Monday, May 25, 2015

memorial day essay

They Uphold and Protect Our Freedom.
They are Heroes.
Happy Memorial Day.
In which we memorialize the living and the dead alike.
There’s little distinction between our collective national commendation and extolling on one hand of Armed People abroad and our excoriation and indifference towards them at home on our other hand. Both treatments live in our use of that little word Hero. Our Armed People are Heroes more than we, because, in our stories, they have gone out into the world, and encountered death, and returned changed. That change real or imagined is tragic in a personal sense, because in this story where they are Heroes, they are no longer of us. We can extoll them but we can’t understand them.
As tragic, more tragic, differently tragic, is the source in our souls of this ongoing personal need to sacrifice our children to Heroism: we feel enslaved, perceive ourselves as inescapably burdened. The common cycle of economic debt is embraced by a people who have come to view themselves as indebted to the larger society for their very existence: if we are to be so much as fed, clothed, loved, we must EARN it, and this might be a positive value if the earning were possible. But nothing is asked of us, other than to competitively succeed over our brothers, and nothing is given to us but with the demand that we do what is asked of us.

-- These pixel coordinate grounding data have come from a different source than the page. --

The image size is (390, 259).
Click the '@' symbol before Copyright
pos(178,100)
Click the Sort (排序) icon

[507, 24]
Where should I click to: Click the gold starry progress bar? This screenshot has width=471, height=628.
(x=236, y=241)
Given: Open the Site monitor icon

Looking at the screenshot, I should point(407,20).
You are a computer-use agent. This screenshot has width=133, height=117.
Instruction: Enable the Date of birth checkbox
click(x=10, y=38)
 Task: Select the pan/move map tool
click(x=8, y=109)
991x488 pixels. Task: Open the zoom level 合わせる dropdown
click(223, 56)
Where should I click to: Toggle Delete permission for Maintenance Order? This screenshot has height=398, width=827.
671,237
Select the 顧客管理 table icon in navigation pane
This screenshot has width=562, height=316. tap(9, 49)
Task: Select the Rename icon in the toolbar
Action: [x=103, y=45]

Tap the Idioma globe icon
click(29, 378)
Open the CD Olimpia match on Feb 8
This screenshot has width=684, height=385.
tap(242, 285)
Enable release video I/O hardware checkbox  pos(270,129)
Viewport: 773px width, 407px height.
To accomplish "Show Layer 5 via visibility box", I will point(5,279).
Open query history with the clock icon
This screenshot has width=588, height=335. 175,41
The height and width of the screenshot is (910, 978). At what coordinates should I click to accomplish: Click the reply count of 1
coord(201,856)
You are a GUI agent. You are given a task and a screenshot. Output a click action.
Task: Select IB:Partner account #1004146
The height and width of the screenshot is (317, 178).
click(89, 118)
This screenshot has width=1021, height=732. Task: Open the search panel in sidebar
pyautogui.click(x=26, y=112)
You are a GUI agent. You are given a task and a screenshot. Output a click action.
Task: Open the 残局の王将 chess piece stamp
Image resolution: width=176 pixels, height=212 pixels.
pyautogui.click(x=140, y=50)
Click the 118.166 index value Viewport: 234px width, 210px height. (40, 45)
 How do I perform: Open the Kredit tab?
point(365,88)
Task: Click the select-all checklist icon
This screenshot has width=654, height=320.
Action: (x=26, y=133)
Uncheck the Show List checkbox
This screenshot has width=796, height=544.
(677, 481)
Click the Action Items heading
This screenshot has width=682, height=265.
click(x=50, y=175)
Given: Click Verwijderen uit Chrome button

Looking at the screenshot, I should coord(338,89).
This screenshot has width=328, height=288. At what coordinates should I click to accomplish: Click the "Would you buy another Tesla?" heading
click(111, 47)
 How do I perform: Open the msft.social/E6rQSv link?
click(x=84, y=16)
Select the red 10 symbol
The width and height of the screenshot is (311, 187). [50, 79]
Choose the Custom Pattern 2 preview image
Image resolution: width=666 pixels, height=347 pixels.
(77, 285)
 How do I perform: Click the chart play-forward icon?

We have no freedom to search, abroad or in ourselves, for the witches, the talking animals, for the Ogres of Death which would grind our bones to a heroic rebirth. We have no freedom. We have no time. We are Working.
Enter the Armed People, who accept a higher call. Who march as god’s own soldiers, armored with our Ideology, who march right out of our lives onto the pages of Grimm’s Be All You Can Be commercials. Once gone from our sight, they embody the freedom and action and triumph of will, the Puritan Strength of our ancestors courses through them, and through them we revolt in our spirits against the Oppressors and Evils of the world, and through them we are made Free.
And if they return?  How should we meet their eyes?
If they have done all our hearts have demanded, their eyes will shame us with knowledge and strength we were too timid to embrace. They were never really like us at all, or they would not have left, or we would have gone too.
If they meet our eyes as equals, more horrible. Did they fail? Were they undeserving? Was there never really a chance, no higher thing for them to find or become? Did we risk them for nothing? Did we cower at home from nothing?
Better they should not return.
No wonder we most revere the dead.
Their Ultimate Sacrifice:
Our Ultimate Sacrifice.
May the smoke of our offerings please them in Heaven.